- [Task item]: Could you copy every record below exactly, leaving out the pictures?

- [Records for this exercise]:
◆ ◆ ◆ ◆ ◆
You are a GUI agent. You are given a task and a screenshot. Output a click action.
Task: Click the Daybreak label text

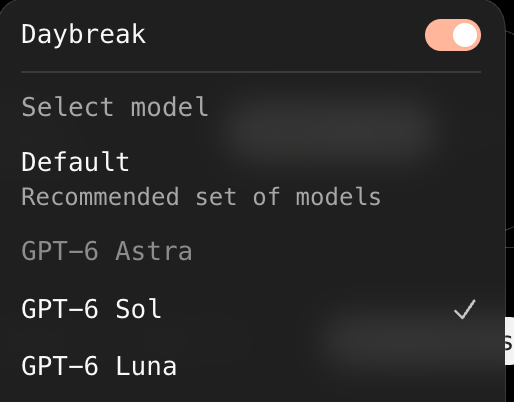pos(83,34)
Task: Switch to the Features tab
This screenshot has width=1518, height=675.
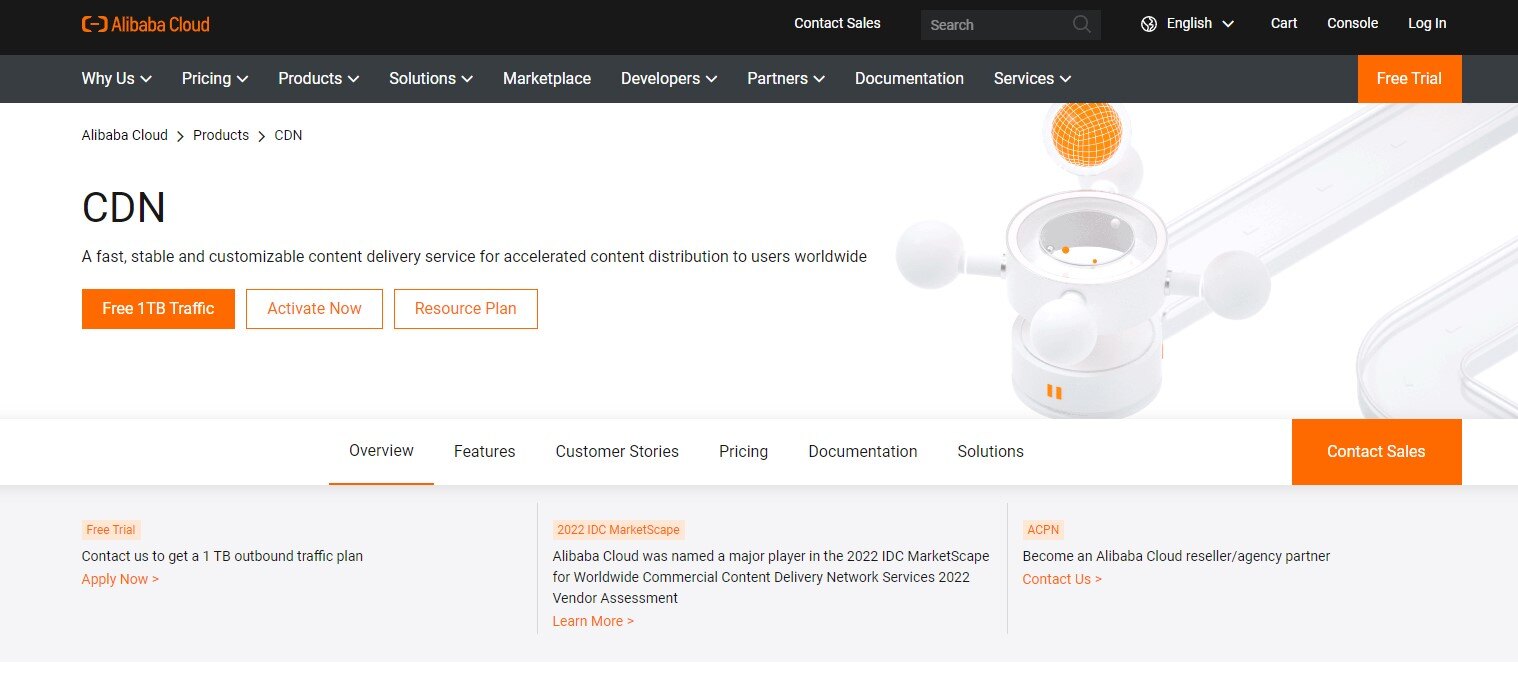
◆ ◆ ◆ ◆ ◆
- [Response below]:
You are a GUI agent. You are given a task and a screenshot. Output a click action.
Task: Click the Daybreak label text

pos(83,34)
Task: Switch to the Features tab
This screenshot has width=1518, height=675.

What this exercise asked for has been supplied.